Anti-VEGF therapy for central retinal vein occlusion caused by tuberculosis-associated uveitis: a case report
Received 28 November 2016
Accepted for publication 12 January 2017
Published 18 April 2017 Volume 2017:10 Pages 139—141
Checked for plagiarism Yes
Review by Single anonymous peer review
Peer reviewer comments 2
Editor who approved publication: Dr Scott Fraser
Manzo Taguchi, Yutaka Sakurai, Takayuki Kanda, Masaru Takeuchi
Department of Ophthalmology, National Defense Medical College, Tokorozawa, Saitama, Japan
Background: Tuberculosis (TB)-associated uveitis presents periphlebitis, occasionally causing central retinal vascular occlusion (CRVO). Intravitreal injection of ranibizumab (IVR) is an effective treatment for CRVO, which improves macular edema (ME) by reducing vascular permeability and prevents progression of retinal nonperfusion in CRVO. We report a case of CRVO due to TB-associated uveitis, which initially remitted by repeated IVR as an adjunct to anti-TB therapy and systemic corticosteroids, but subsequently led to severe vitreous hemorrhage (VH).

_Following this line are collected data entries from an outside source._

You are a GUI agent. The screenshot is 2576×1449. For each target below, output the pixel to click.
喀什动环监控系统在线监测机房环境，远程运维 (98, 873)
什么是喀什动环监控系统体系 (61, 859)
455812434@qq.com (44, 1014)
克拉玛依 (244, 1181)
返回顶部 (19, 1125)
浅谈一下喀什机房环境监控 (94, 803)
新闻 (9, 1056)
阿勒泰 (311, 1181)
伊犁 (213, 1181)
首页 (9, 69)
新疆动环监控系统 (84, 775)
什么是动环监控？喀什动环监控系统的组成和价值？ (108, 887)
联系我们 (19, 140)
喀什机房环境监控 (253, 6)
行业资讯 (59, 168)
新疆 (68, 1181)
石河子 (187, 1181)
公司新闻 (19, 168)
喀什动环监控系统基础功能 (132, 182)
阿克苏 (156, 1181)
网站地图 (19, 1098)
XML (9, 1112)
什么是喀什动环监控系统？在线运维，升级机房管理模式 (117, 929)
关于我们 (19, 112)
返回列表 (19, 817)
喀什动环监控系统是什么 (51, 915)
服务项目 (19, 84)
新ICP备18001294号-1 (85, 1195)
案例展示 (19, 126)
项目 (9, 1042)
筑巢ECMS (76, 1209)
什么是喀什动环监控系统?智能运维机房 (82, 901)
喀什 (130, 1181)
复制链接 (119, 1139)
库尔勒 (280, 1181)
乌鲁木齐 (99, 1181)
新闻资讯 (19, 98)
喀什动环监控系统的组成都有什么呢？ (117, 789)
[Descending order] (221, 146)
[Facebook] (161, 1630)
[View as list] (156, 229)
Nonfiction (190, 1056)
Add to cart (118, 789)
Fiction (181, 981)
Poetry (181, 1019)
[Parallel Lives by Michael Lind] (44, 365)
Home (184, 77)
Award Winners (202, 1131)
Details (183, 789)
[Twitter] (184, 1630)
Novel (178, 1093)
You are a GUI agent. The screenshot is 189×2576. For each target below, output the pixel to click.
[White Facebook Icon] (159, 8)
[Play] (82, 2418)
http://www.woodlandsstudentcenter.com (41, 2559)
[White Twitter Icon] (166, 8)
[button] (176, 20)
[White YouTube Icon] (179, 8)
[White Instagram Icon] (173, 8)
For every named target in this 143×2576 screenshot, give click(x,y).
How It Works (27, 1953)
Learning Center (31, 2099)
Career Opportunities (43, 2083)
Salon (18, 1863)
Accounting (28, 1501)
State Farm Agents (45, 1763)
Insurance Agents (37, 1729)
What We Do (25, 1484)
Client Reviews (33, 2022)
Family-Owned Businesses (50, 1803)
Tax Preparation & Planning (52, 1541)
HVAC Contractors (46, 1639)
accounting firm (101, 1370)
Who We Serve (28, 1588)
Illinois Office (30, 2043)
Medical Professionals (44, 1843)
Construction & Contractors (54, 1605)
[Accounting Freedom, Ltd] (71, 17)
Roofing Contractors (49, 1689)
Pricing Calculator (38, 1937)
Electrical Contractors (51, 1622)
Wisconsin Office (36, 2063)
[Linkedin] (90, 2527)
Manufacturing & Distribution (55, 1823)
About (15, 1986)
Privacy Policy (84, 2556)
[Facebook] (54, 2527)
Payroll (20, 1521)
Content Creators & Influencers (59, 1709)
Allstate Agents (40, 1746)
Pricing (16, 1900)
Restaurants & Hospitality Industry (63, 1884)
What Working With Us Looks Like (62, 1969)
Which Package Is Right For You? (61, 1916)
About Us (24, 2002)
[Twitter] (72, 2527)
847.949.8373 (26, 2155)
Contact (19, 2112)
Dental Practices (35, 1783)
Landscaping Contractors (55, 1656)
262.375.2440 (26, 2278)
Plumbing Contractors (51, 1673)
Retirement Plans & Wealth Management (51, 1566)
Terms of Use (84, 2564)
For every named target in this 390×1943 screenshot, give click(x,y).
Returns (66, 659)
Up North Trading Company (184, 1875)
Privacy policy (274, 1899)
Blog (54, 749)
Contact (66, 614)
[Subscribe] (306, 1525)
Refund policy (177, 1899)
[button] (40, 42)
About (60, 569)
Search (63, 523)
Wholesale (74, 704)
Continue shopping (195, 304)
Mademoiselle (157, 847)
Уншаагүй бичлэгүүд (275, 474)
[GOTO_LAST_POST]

Case presentation: A 28-year-old man was referred to our hospital with a 2-week history of uveitis in his right eye. Ophthalmoscopic examination of the right eye revealed fine keratoprecipitates and moderate cell infiltration into the anterior chamber and vitreous. No obvious retinal lesion was observed. Despite initiation of topical corticosteroids, CRVO developed a few weeks later in the right eye. TB-associated uveitis was diagnosed based on a positive tuberculin skin test and interferon-γ release assay in addition to the ocular findings. Anti-TB therapy together with IVR and systemic corticosteroids was initiated. Although fundus findings associated with CRVO gradually improved, CRVO with VH recurred before the fourth IVR. Although IVR was continued, VH progressed to obscure fundus observation. Therefore, vitrectomy and panretinal photocoagulation were performed. After surgery, ocular inflammation was controlled, and anti-TB therapy was continued for 6 months and was suspended.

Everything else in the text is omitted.